Соланж нашла его утром, задохшегося, полумертвого, у себя между ног и не столько испугалась, сколько возмутилась. Она извлекла его, липкого от слизи, и стала приводить в чувство: окунала поочередно в стаканы с ледяной водой и с горячей, делала искусственное дыхание рот в рот через соломинку, причем дула так сильно, что он едва не лопнул. Можно было позвать на помощь Дубельву, но тогда пришлось бы объяснять ему, что Леон спал в ее постели, а это оскорбило бы славного профессора в лучших чувствах, тем более что он как раз накануне сделал ей предложение, и она, устав противиться, согласилась.
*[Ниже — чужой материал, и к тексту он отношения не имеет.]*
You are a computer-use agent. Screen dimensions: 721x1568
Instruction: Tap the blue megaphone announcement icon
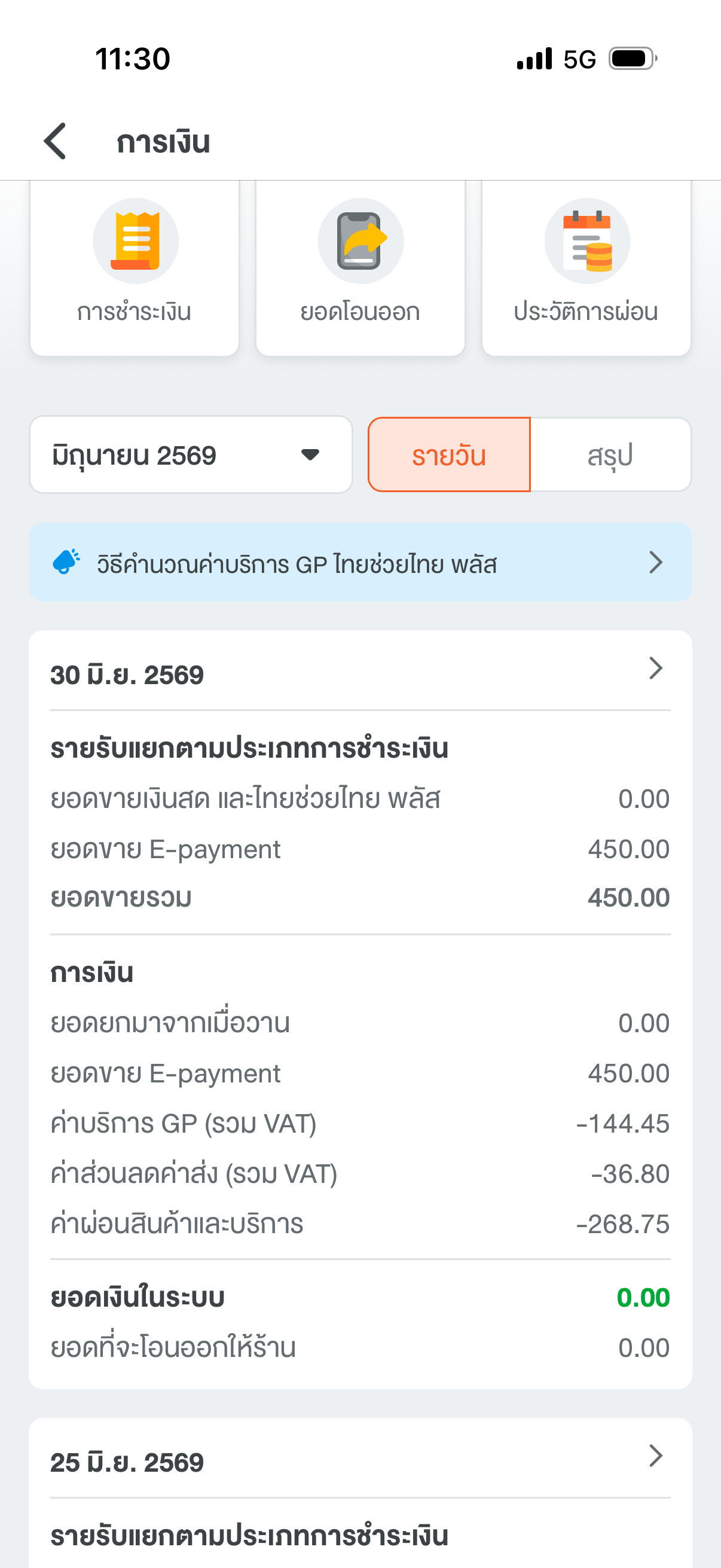(x=66, y=562)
Как только Микроб пришел в себя, Соланж дала волю своему гневу. Он злоупотребил ее доверием, позволил себе мерзкие веши. У нее чесались руки выпороть его хорошенько, чтобы научить себя вести. Отныне, объявила она, похотливая козявка будет спать в одиночестве, и никаких нежностей на ночь! Сладкой жизни пришел конец.

 

Папаша с приветом

 

Когда гнев Соланж поутих, она купила Леону взамен погибшего «ягуара» спортивный самолет «сессна», биплан с настоящим маленьким двигателем, управляемый как вручную, так и с помощью пульта. Коль скоро не на чем стало ездить – пусть маленький муж летает. Для семьи настала счастливая пора. Обиды и невзгоды последнего времени были каким‑то чудом забыты, и общее дело объединило родителей и детей. Батист завидовал роскошной машине отца, самолету же – нисколько. Леон наравне с Соланж и детьми участвовал в сборке модели, доставленной в разобранном виде, лично наблюдал за работами, расточал советы и похвалы. От возбуждения он почти не спал, устроил себе походное ложе прямо «в цеху» – на краешке кухонного стола, среди отверток, ножниц и баночек с краской и лаком. В запахах скипидара и клея он скреплял, подгонял, свинчивал не покладая рук. Сам выкрасил корпус и написал на нем красной и черной краской имя своего самолета: «Молния».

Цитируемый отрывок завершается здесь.